ANNAPOLIS — Hundreds of people crowded a House committee hearing yesterday in support of a proposed constitutional amendment by Republicans to ban homosexual “marriage.”
Lawmakers, however, say the hearing was mostly a formality because Democratic leaders already have enough votes to kill the measure in committee.
Democrats are reluctant to put the constitutional amendment on the November ballot because it would bring out conservative voters in an election year in which Gov. Robert L. Ehrlich Jr., a Republican, is seeking re-election, and Lt. Gov. Michael S. Steele, also a Republican, is running for the U.S. Senate.
“The speaker is trying to convince conservative Democrats that this will get a fair hearing and a vote,” said Delegate Donald H. Dwyer Jr., Anne Arundel County Republican and lead sponsor of the bill. “The vote it will get will be in committee, and it will be to kill the bill.”
Mr. Dwyer is on the House Judiciary Committee, in which the amendment is being considered.
Delegate Kevin Kelley, Allegany Democrat and a member of the committee, agreed.
“I’ll bet you dollars to doughnuts that this will not make it out of this committee on a straight vote,” he said.
The committee vote could come as soon as today.
Supporters of traditional marriage already are rallying — as was evident by the boisterous crowd at the hearing yesterday — after a Baltimore City Circuit Court judge ruled last month that the state’s 33-year-old ban on same-sex “marriage” is unconstitutional.
House Speaker Michael E. Busch and Senate President Thomas V. Mike Miller Jr., both Democrats, say they support traditional marriage but that the General Assembly should not consider a constitutional amendment on the issue until the state’s appellate court can rule on the circuit court decision.

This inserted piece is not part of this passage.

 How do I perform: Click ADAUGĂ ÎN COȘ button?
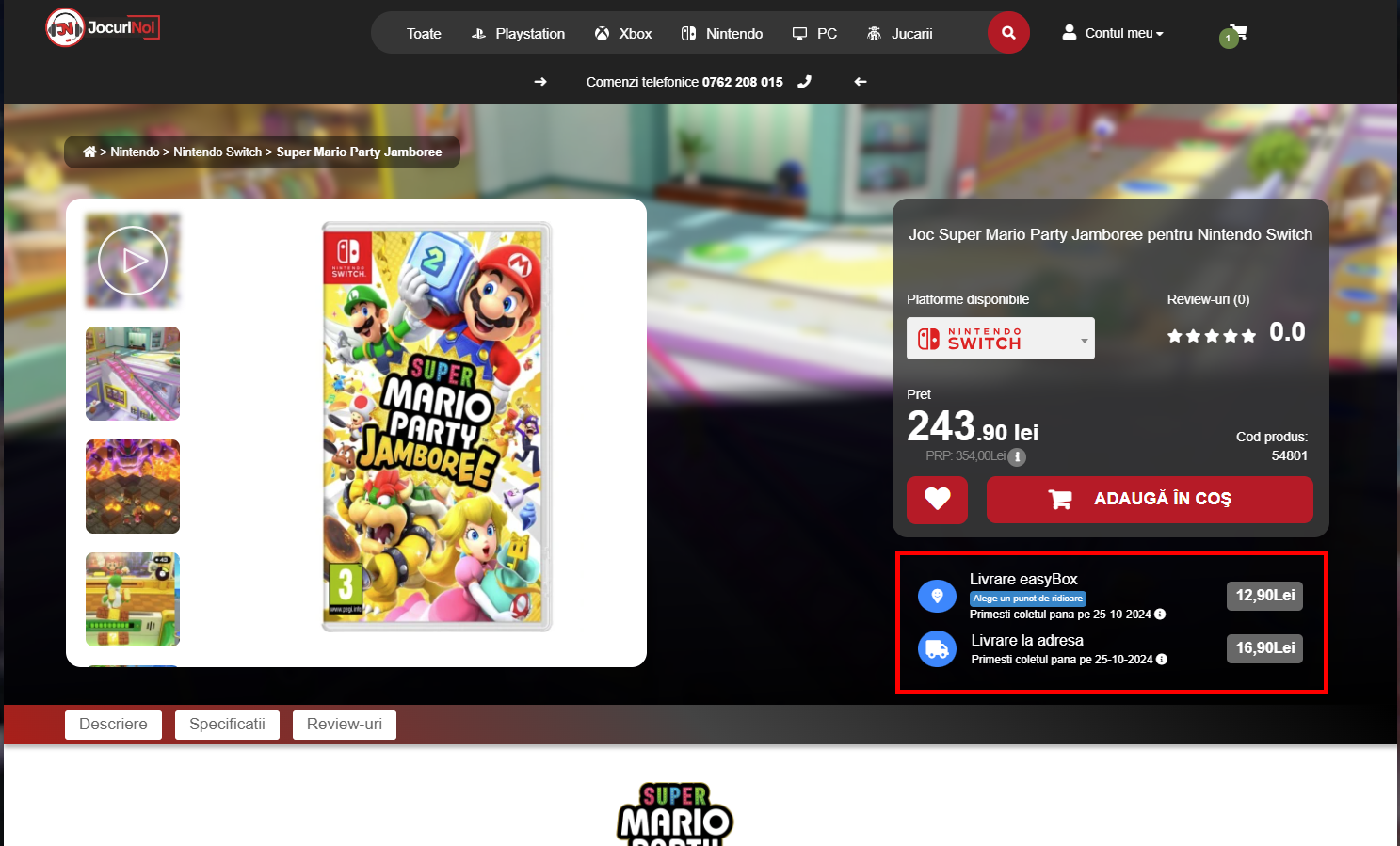pos(1149,499)
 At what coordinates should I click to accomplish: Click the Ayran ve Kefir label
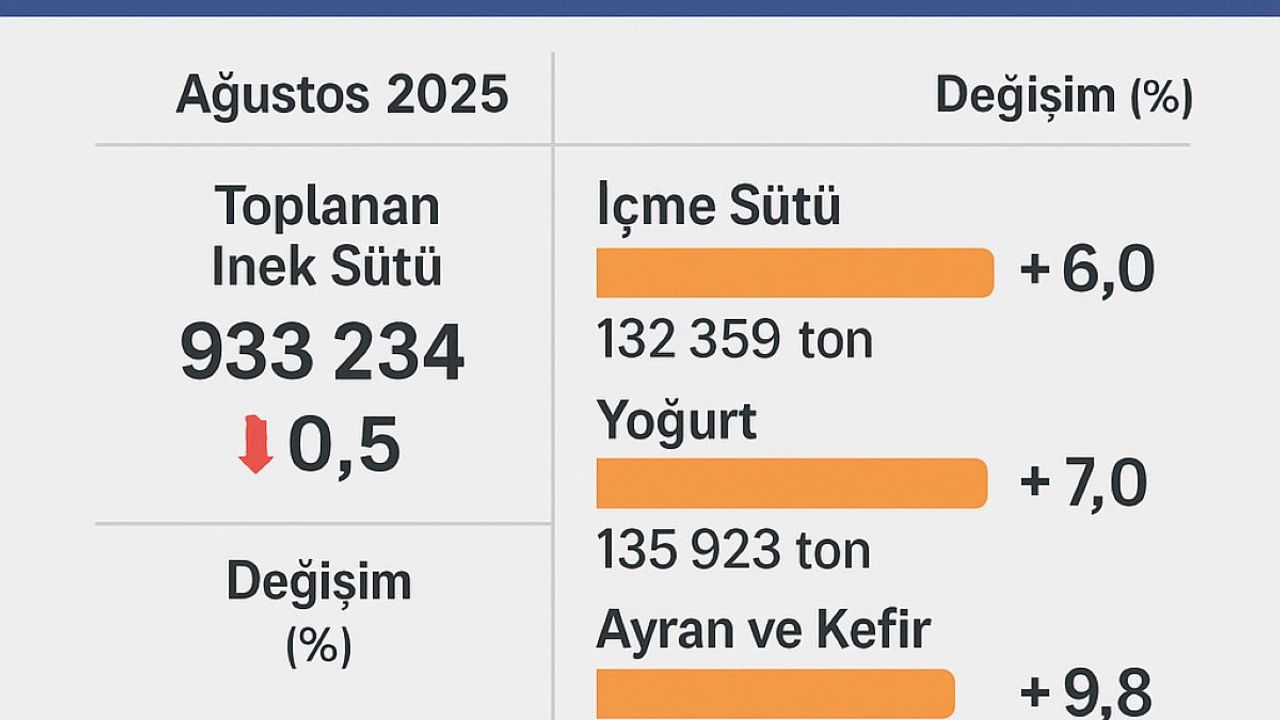tap(763, 630)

The constitutional amendment defining marriage as the union of one man and one woman would nullify the constitutional challenge.
Three-fifths of House and Senate lawmakers must vote in favor of the amendment for it to reach the ballot. A majority of voters would have to vote in favor of the amendment for it to become law.
About 150 people on both sides of the issue signed up to testify yesterday at the hearing, which lasted more than four hours.
Most supporters argued that Maryland residents deserved the opportunity to vote on a constitutional amendment.
Opponents — including representatives of the AFL-CIO and the National Association for the Advancement of Colored People — argued that denying “marriage” to homosexuals is tantamount to discrimination.
Several supporters of the constitutional amendment expressed concern that Democratic leaders had, indeed, arranged to kill the bill.
“Marriage ought to be above politics,” said Richard J. Dowling of the Maryland Catholic Conference, the lobbying arm of the Archdiocese of Baltimore, the Archdiocese of Washington and the Diocese of Wilmington, Del. “Here, that is clearly not the case.”